Insomnia affects millions of people. In fact, studies show as many as 1 in 4 Americans experience insomnia each year. This sleep disorder makes it hard to fall asleep, stay asleep or fall back asleep after waking up. As a result, those affected are unable to get an adequate amount of rest each night.
People who experience insomnia may feel tired and have low energy when they are awake. It can make focusing at work or in school challenging, and it can also affect mood and put those afflicted at a higher risk of other health conditions.
Studies have also shown technology use may be preventing adults, teens and children from getting enough sleep. Electronic gadgets are a constant in our lives (many people even take them into the bedroom at night), and this interaction with smartphones, tablets, video games, televisions and laptops could be contributing to low sleep quality.

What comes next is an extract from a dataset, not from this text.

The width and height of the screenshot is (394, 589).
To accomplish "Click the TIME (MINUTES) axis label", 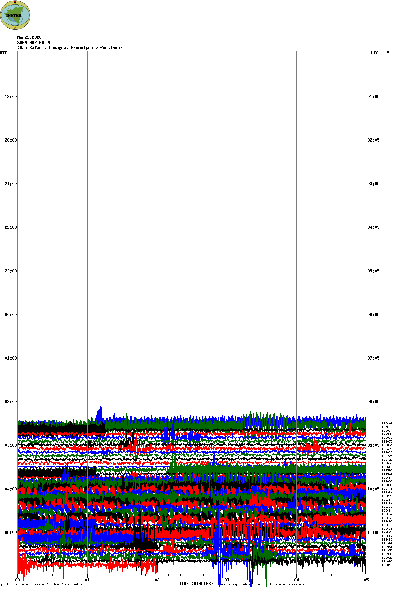I will pyautogui.click(x=196, y=584).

Blue light not only harms your eyes but is likely to keep you more alert at night and compromise your state of mind the next morning. If you’re up late doom-scrolling social media or responding to emails, you’re less likely to be alert the following day. Loss of REM sleep can jeopardize your brain function and may even shorten your lifespan.
Technology is a problem at bedtime for adults and children alike. One study found that children who watch television at night are more likely to be tired in the morning and less likely to want to eat breakfast. Using multiple devices at night was found to exacerbate these problems.
The bottom line is that using a smartphone or other device at night can mess with your circadian rhythm by stopping your body from creating enough melatonin once the sun goes down. Your body relies on light signals to get tired, and phones interrupt this natural process.
Fortunately, in addition to technology disrupting sleep, a growing number of gadgets and tech solutions are available that can help improve sleep.
Download a copy of insomnia causes and facts here.
The ability to fall asleep and stay asleep is influenced by a variety of things. Lack of sleep makes it harder to concentrate, learn and create memories. Research shows a chronic sleep deficit puts you at higher risk of developing conditions like high blood pressure, diabetes, obesity and heart disease.
Your brain communicates when your body needs sleep, releases the hormone melatonin, relaxes your muscles and monitors external factors that influence sleep cycles, such as when it’s light or dark outside. When all these things work together, you are able to fall asleep.
“Insomnia is multi-factorial. People who develop it may have a predisposition toward disruptive sleep, such as family history or genetics,” said Dr. Kelly Baron, Director of the Behavioral Sleep Medicine Program at the University of Utah Health. “Generally, something triggers insomnia — a stress or some sort of medical illness, or psychiatric causes like depression.”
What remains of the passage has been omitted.